UNTAD menegaskan bahwa calon mahasiswa baru yang berdomisili di luar Kota Palu tidak diwajibkan menjalani pemeriksaan kesehatan sebelum tiba di Palu. Dengan demikian, mahasiswa dari luar daerah tidak perlu datang lebih awal hanya untuk memenuhi tahapan tersebut.

Klarifikasi ini disampaikan menyusul munculnya isu di masyarakat yang menyebut kebijakan pemeriksaan kesehatan UNTAD memberatkan calon mahasiswa baru dari luar daerah.

Berdasarkan pengumuman pendaftaran ulang yang dirilis pada 31 Maret 2026 melalui kanal resmi universitas, pada poin 4.2 dijelaskan bahwa calon mahasiswa luar Kota Palu dapat mengikuti pemeriksaan kesehatan setelah tiba di Palu. Ketentuan ini tidak berlaku bagi calon mahasiswa Program Studi S1 Kedokteran.

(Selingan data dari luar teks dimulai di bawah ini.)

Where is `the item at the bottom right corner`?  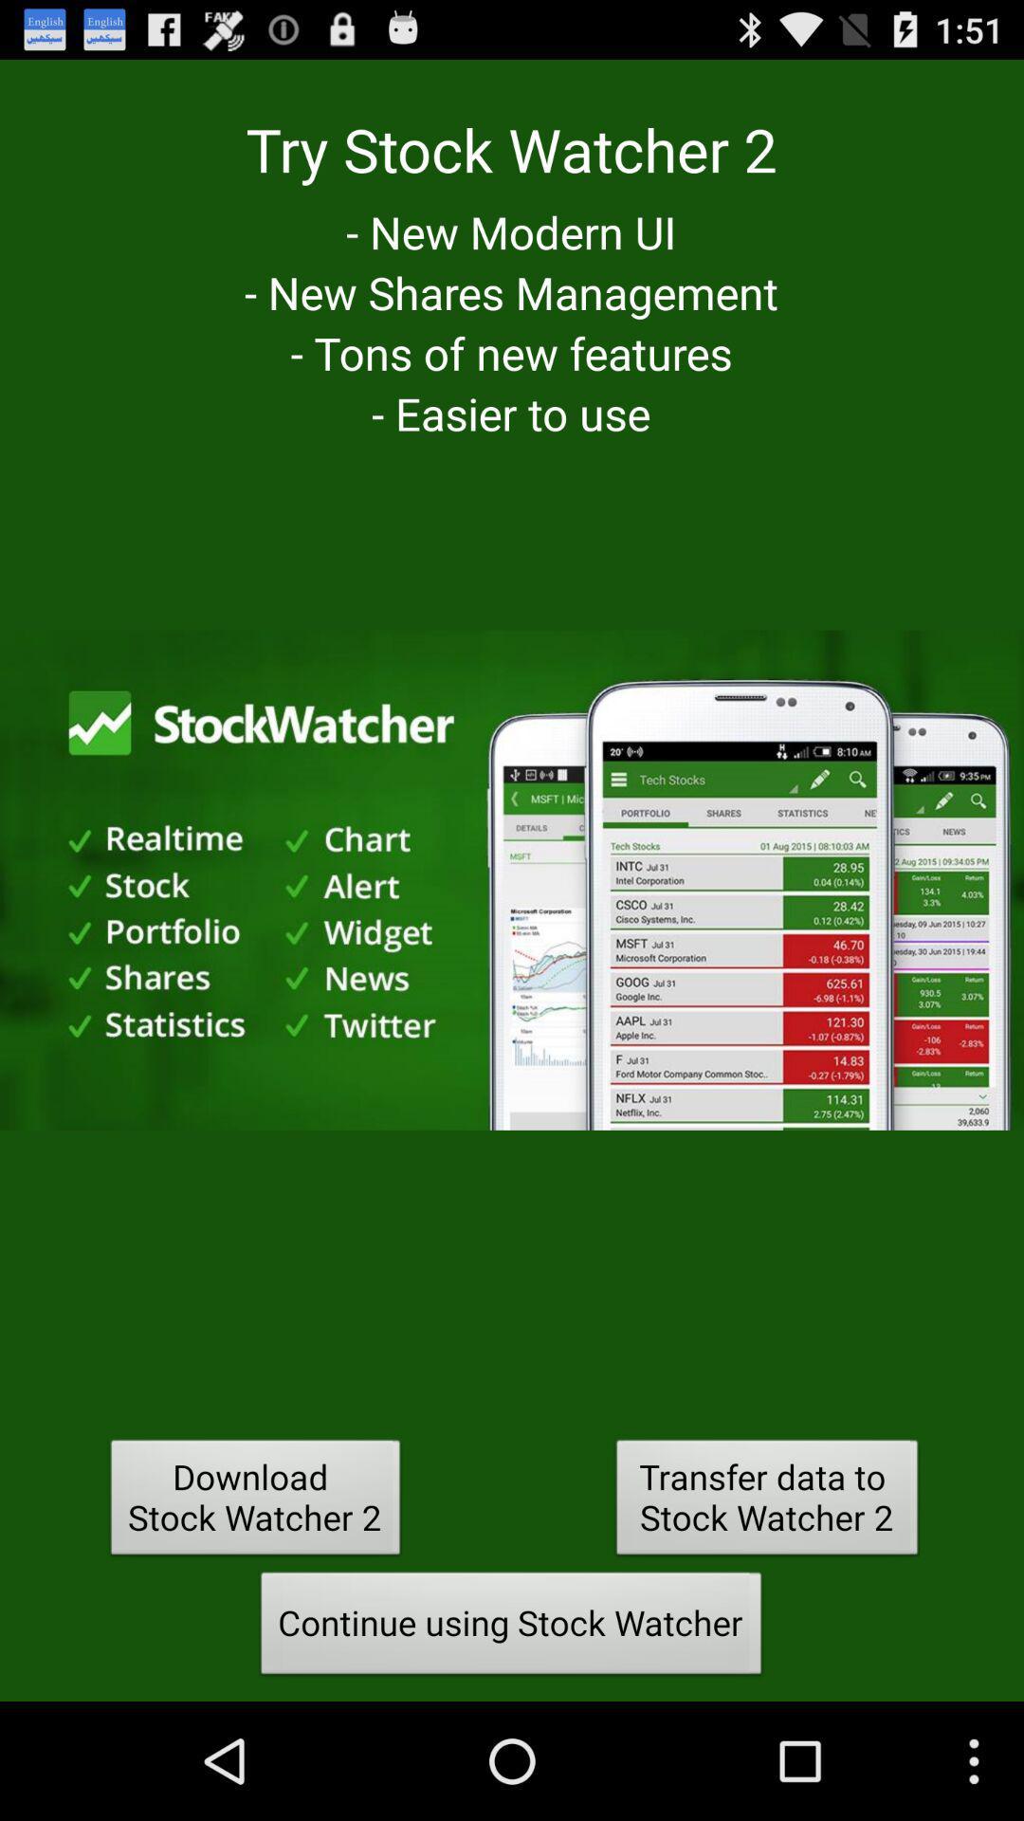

Wakil Rektor Bidang Akademik UNTAD, Prof. Dr. Eng. Ir. Andi Rusdin, S.T., M.T., M.Sc., mengatakan bahwa pemeriksaan kesehatan merupakan bagian dari tahapan penerimaan mahasiswa baru yang telah lama diterapkan.

“Pemeriksaan kesehatan dilakukan di fasilitas kesehatan UNTAD untuk memastikan keabsahan hasil dan mencegah adanya pemalsuan surat keterangan sehat. Namun, kami tetap memberikan kemudahan bagi calon mahasiswa dari luar daerah dengan memperbolehkan pemeriksaan dilakukan setelah tiba di Kota Palu,” ujarnya, Rabu (23/4).

Ia menambahkan, pelaksanaan pemeriksaan kesehatan dapat dilakukan bersamaan dengan persiapan mengikuti Pengenalan Kehidupan Kampus bagi Mahasiswa Baru (PKKMB), sehingga tidak menambah beban mahasiswa.

Sementara itu, ketentuan berbeda diberlakukan bagi calon mahasiswa baru Program Studi S1 Kedokteran. Mahasiswa pada program studi tersebut diwajibkan mengikuti pemeriksaan kesehatan sesuai jadwal yang telah ditetapkan dalam proses pendaftaran ulang.

Menurut Andi Rusdin, pemeriksaan kesehatan bagi mahasiswa kedokteran dilakukan lebih ketat karena menjadi bagian dari persyaratan akademik yang berkaitan dengan kelulusan.

“Mahasiswa kedokteran harus memenuhi standar kesehatan tertentu, seperti tidak mengalami buta warna dan tidak memiliki gangguan kesehatan yang dapat memengaruhi kompetensi medis. Ketentuan ini tidak hanya menjadi syarat masuk, tetapi juga berkaitan dengan kelayakan menjalankan profesi di masa depan,” jelasnya.

UNTAD juga mengimbau calon mahasiswa baru beserta orang tua untuk selalu merujuk pada informasi resmi yang disampaikan melalui kanal komunikasi universitas, baik melalui website maupun media sosial, guna menghindari kesalahpahaman.